Джейн подпирает подбородок рукой.

– Да, ты права.

Нико скрещивает ноги и встревает:

– Вы и правда всегда были вместе в одном и том же поезде?

– Даже в одном и том же вагоне, – говорит Джейн. – Это безумие.

– Да, – говорит он. – Вероятность этого… ого.

– Мне просто везет, наверно, – говорит Джейн с ухмылкой. А Огаст слишком занята, пытаясь разобраться во всем остальном, чтобы разобраться в том, что это значит. – Я Джейн, кстати.

Она наклоняется вперед и протягивает руку Нико, и в его глазах искрится такое взволнованное любопытство, как будто Майла подарила ему антикварный будильник. Он осторожно берет ее ладонь одной рукой, накрывая другой сверху, что было бы странно или жутко, если бы это был не Нико. У Джейн смягчается улыбка, и Огаст смотрит, как на лице Нико мелькает какое-то еле заметное выражение, прежде чем он отпускает руку.
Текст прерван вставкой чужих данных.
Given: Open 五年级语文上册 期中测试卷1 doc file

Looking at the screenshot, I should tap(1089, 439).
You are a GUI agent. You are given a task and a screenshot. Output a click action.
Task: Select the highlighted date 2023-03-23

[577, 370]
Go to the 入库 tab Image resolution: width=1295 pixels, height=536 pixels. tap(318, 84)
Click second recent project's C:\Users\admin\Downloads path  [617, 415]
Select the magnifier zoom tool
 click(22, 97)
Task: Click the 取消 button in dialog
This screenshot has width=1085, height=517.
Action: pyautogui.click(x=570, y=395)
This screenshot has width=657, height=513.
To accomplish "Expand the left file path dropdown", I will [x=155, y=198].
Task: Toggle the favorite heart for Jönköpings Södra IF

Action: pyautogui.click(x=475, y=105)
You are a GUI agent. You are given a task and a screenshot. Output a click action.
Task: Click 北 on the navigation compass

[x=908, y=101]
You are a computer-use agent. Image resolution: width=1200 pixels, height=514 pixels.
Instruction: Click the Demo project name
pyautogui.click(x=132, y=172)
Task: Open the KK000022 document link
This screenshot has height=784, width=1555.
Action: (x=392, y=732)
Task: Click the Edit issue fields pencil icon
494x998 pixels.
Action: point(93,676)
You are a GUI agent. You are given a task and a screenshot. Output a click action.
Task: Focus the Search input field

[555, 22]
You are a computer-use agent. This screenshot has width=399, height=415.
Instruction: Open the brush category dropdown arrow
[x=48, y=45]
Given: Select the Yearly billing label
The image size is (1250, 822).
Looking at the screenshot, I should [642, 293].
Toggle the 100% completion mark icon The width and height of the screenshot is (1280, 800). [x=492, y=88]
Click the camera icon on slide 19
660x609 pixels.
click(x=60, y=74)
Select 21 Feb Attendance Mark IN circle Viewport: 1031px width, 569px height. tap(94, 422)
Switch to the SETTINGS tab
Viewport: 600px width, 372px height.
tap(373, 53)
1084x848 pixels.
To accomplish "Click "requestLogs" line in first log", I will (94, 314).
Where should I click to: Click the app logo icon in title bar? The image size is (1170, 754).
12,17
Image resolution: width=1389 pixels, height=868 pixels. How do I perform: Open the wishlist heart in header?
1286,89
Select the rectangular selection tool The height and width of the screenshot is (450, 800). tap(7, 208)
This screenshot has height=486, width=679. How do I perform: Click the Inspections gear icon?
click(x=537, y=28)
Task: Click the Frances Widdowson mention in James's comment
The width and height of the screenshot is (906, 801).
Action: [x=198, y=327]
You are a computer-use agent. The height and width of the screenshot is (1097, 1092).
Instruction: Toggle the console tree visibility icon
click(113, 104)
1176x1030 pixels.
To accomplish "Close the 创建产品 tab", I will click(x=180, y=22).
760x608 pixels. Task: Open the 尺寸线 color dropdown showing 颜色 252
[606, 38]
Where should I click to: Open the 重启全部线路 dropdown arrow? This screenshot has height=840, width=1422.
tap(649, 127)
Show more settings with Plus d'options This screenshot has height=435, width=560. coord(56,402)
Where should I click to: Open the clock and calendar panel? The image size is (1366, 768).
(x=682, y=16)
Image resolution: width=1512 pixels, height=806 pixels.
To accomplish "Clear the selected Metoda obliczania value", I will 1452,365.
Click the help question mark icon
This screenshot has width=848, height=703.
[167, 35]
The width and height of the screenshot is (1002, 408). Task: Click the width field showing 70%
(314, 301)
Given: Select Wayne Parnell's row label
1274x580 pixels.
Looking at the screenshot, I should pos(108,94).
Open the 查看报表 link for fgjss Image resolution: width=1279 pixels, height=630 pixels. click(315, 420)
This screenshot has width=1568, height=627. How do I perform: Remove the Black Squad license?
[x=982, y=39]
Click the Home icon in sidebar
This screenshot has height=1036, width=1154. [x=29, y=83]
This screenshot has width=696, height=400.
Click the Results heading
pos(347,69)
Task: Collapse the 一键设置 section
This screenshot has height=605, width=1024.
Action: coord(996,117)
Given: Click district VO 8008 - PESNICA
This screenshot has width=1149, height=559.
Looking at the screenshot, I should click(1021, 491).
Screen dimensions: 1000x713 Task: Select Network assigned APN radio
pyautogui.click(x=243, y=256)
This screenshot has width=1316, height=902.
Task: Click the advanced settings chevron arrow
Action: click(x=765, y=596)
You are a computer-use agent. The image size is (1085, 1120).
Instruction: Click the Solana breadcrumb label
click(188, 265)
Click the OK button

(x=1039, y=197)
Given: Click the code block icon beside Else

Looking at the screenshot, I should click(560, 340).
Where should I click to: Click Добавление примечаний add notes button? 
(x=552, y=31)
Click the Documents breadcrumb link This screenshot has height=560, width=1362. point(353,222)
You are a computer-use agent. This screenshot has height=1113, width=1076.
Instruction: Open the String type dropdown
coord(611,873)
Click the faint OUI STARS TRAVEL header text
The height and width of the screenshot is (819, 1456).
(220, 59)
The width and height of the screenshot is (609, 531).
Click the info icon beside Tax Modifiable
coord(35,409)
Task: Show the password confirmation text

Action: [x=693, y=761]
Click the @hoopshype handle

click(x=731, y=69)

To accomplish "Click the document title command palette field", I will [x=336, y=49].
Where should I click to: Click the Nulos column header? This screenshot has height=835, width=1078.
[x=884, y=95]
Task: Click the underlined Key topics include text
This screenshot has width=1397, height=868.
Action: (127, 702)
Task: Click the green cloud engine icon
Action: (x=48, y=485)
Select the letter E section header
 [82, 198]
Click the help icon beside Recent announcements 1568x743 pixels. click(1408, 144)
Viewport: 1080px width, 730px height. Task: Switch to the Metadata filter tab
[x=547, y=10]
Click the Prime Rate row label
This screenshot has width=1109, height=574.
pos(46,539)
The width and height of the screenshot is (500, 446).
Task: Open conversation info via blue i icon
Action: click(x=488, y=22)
– Ты не отсюда, да? – спрашивает он.

– А ты? – говорит она.

– Я из Лонг-Айленда, – говорит ей Нико. – Но я прожил долгое время в другом городе, прежде чем переехал сюда.

– Ты тоже приехал учиться в колледж? – спрашивает Джейн, показывая на Нико и Огаст.

– Не-а. Из-за девушки. Колледж не совсем для меня. – Он задумчиво проводит большим пальцем по краю своего сиденья. – В этих поездах всегда такие интересные запахи.

– Мочи, например?

– Нет, например… вы чувствуете петрикор? Или серу?

Джейн смотрит на него, высунув язык.

– Я нет. Только мочу, в основном. Иногда кто-то роняет свою еду навынос, и тогда это моча и лапша со свининой.

– Ага, – говорит Нико. – Интересно.

– У тебя странный друг, – говорит Джейн Огаст, но без агрессии. Она не выглядит раздраженной, напротив, слегка позабавленной, как будто ей нравится, какой поворот приняла ее ночь.

– Он… – пытается ответить Огаст, – любит запахи.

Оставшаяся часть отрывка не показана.